Stored items from a collection:
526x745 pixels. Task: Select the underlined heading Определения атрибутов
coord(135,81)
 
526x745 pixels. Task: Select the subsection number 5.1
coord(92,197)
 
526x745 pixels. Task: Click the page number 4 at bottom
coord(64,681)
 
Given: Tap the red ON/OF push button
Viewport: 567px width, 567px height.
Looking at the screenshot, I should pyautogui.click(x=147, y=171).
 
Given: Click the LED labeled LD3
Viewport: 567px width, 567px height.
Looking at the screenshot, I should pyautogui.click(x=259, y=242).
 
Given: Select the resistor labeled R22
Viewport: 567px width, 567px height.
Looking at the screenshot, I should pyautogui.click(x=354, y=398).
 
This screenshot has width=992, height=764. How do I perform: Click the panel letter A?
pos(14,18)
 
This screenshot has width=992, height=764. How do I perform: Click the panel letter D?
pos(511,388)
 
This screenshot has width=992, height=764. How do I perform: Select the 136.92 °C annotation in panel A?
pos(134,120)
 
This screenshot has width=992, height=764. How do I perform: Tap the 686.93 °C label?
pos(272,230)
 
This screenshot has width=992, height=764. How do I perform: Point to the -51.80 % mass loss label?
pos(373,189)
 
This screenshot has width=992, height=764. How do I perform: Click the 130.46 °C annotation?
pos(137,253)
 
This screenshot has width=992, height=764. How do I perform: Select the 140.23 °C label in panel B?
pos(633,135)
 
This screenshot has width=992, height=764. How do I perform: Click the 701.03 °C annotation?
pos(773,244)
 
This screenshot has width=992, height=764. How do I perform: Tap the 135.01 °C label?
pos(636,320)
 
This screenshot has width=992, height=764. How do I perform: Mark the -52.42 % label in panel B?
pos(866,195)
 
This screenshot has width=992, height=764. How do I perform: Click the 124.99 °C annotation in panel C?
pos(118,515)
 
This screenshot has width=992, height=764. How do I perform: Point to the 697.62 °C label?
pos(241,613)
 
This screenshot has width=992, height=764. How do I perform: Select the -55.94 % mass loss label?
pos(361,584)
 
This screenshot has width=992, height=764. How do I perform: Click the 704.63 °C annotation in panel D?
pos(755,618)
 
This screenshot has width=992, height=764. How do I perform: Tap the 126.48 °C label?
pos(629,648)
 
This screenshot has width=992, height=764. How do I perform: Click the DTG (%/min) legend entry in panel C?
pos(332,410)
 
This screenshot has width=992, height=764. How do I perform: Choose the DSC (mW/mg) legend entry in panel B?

TASK PROMPT:
Could you render the records from the line containing "526x745 pixels. Task: Select the subsection" through the line containing "coord(64,681)" as a Markdown table with the columns Row and Line, numbering each line and omitting blank lines?

EXERCISE ANSWER:
| Row | Line |
|---|---|
| 1 | 526x745 pixels. Task: Select the subsection number 5.1 |
| 2 | coord(92,197) |
| 3 | 526x745 pixels. Task: Click the page number 4 at bottom |
| 4 | coord(64,681) |